Abstract

Signal amplification through the grafting of polymers has attracted increasing attention in biodetection at ultralow concentrations. Herein, an ultrasensitive peptide nucleic acid (PNA)-based electrochemical DNA biosensor is reported by using the coenzyme-mediated electro-grafting of polymers as a novel amplification method. For the capture of DNA target, PNA is used as the probe. After hybridization, reversible addition-fragmentation chain-transfer (RAFT) agents are site-specifically tethered to the deoxyribose phosphate backbone of the captured DNA targets via the carboxylate-Zr(IV)-phosphate cross-linking chemistry. Subsequently, electro-grafting of polymers through the nicotinamide adenine dinucleotide (NAD+) coenzyme-mediated electro-RAFT (NAD+-eRAFT) polymerization of ferrocenylmethyl methacrylate (FcMMA) recruits numerous ferrocene redox tags for voltammetric measurement. As the electro-grafting of polymers involves simply i) the tethering of RAFT agents and ii) the NAD+-eRAFT polymerization, it is highly efficient, easy to use, and low-cost.

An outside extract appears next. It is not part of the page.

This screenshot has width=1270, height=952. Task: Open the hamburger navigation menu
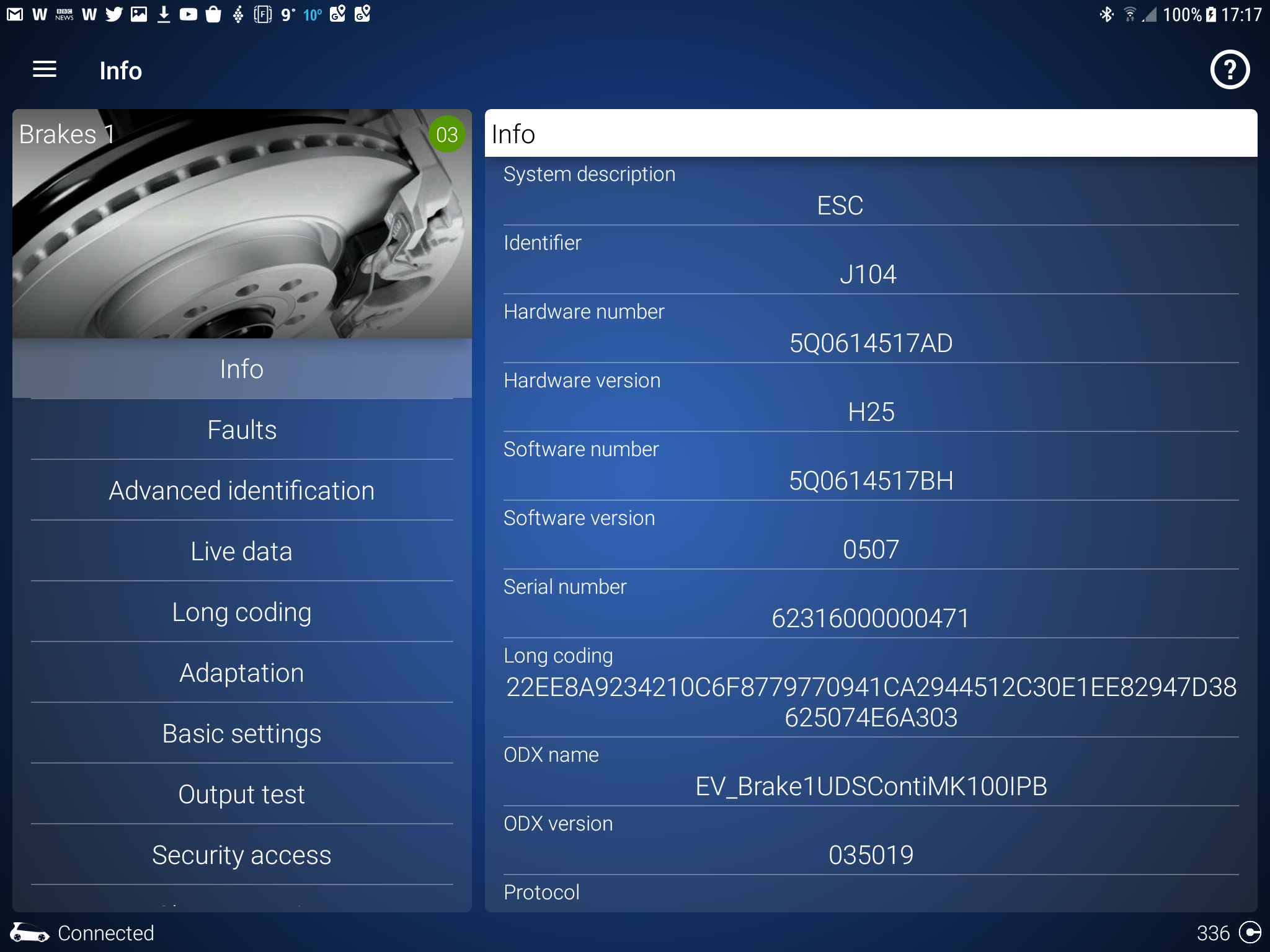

Under optimal conditions, the voltammetric signal correlates linearly with the logarithm of DNA concentration over the range from 0.1 fM to 0.1 nM (R2 = 0.996), with a detection limit of 0.067 fM. The PNA-based electrochemical DNA biosensor can also differentiate even single base mismatch and is applicable to DNA detection in the presence of complex serum matrices, thus showing great promise in the sequence-specific detection of DNA targets at ultralow concentrations.